Président: M Mazoyer-Rapporteur: M Azoulay-Avocat général: M AB C Aa, Cohen.
Observations
I-Le gérant statutaire d'une société à responsabilité limitée n'est en principe qu'un mandataire, et, même salarié, il ne bénéfice pas de la protection de la législation sur les accidents du travail puisqu'il ne figure pas parmi les personnes énumérées aux art 7 à 12 Dh 25 juin 1927 tel que modifié en la forme par Dh 6 févr 1963 ; il ne peut en être autrement que dans la mesure où ce gérant est lié à la société par un contrat de travail.
En pratique il est parfois difficile en présence d'une situation déterminée de décider s'il s'agit d'un contrat de travail ou d'un mandat salarié, car les deux critères qui les distinguent sont d'application malaisée: Le mandataire salarié a pour mission d'accomplir des actes juridiques tandis que le directeur lié par un contrat de travail est chargé d'exécuter des actes matériels ; cependant, le fondé de pouvoir d'une société, quoiqu'employé salarié, a qualité pour accomplir des actes juridiques. D'autre part, le mandataire jouit d'une plus grande indépendance que l'agent de direction ; mais les employés supérieurs ont parfois une réelle indépendance, notamment ceux qui sont chargés de mission (v Rép Soc, V° Contrat de travail, n 35, 51 à 54).
En l'espèce cependant, aucune équivoque n'était possible; en constatant que le gérant statutaire jouissait d'une indépendance absolue et avait les pouvoirs les plus étendus, la Cour d'appel écartait nécessairement l'existence du lien de subordination qui est la caractéristique essentielle du contrat de travail (v Rép. soc, V° Contrat de travail, n 1).
Il Les contrats d'assurance sont d'interprétation stricte ; limitée selon la police aux accidents survenus «au personnel» et aux «employés» de la société, la garantie de l'assureur n'aurait pu sans dénaturation être étendue à une personne non liée à cette société par un contrat de travail.
III-V supra, note sous l'arrêt n°21.


Synthèse
Numéro d'arrêt : C11
Date de la décision : 24/10/1961
Chambre civile

Analyses

1°ACCIDENT DU TRAVAIL-Travailleurs protégés-Gérant statutaire d'une société Contrat de travail.2°CONTRATS ET CONVENTIONS-Clauses claires et précises-Contrat d'assurances. 3°JUGEMENTS ET ARRETS-Motivation-Conclusions des parties-Défaut de réponse n'entraînant pas la nullité-Simples arguments.

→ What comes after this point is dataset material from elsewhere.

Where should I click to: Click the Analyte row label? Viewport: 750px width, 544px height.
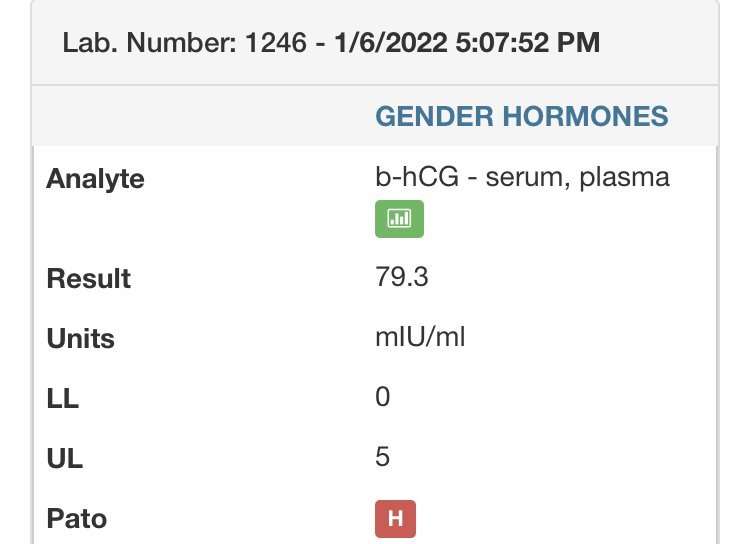click(x=95, y=179)
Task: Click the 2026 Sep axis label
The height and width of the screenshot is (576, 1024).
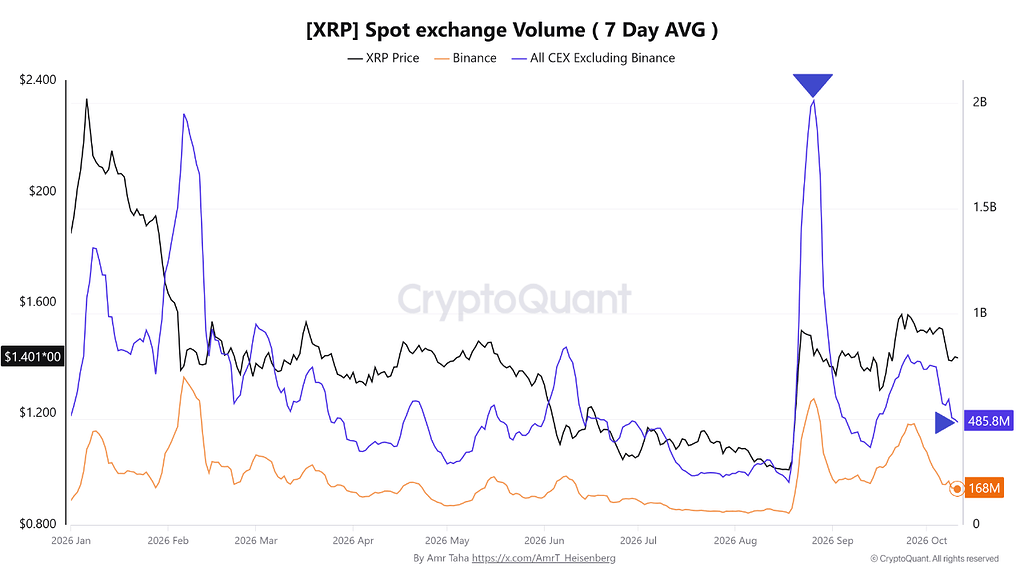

1°Ecarte à bon droit l'existence d'un contrat de louage de services entre une société à responsabilité limitée et son gérant statutaire rémunéré, et refuse à juste titre de faire bénéficier ce gérant de la législation sur les accidents du travail, l'arrêt qui constate que ce mandataire jouissait des pouvoirs les plus étendus et d'une indépendance absolue exclusifs de tout lien de subordination.2°Lorsque le gérant statutaire d'une société à responsabilité limitée n'était pas lié à celle-ci par un contrat de louage de services, ne dénature pas les clauses claires et précises de la police d'assurances souscrite par cette société contre les accidents du travail survenus à son «personnel» et à ses «employés», l'arrêt qui déclare exclu de la garantie l'accident subi par ce gérant.3°Les juges ne sont pas tenus de suivre les parties dans le détail de leur argumentation.


Origine de la décision
Date de l'import : 22/11/2019
Identifiant URN:LEX : urn:lex;ma;cour.supreme;arret;1961-10-24;c11 ?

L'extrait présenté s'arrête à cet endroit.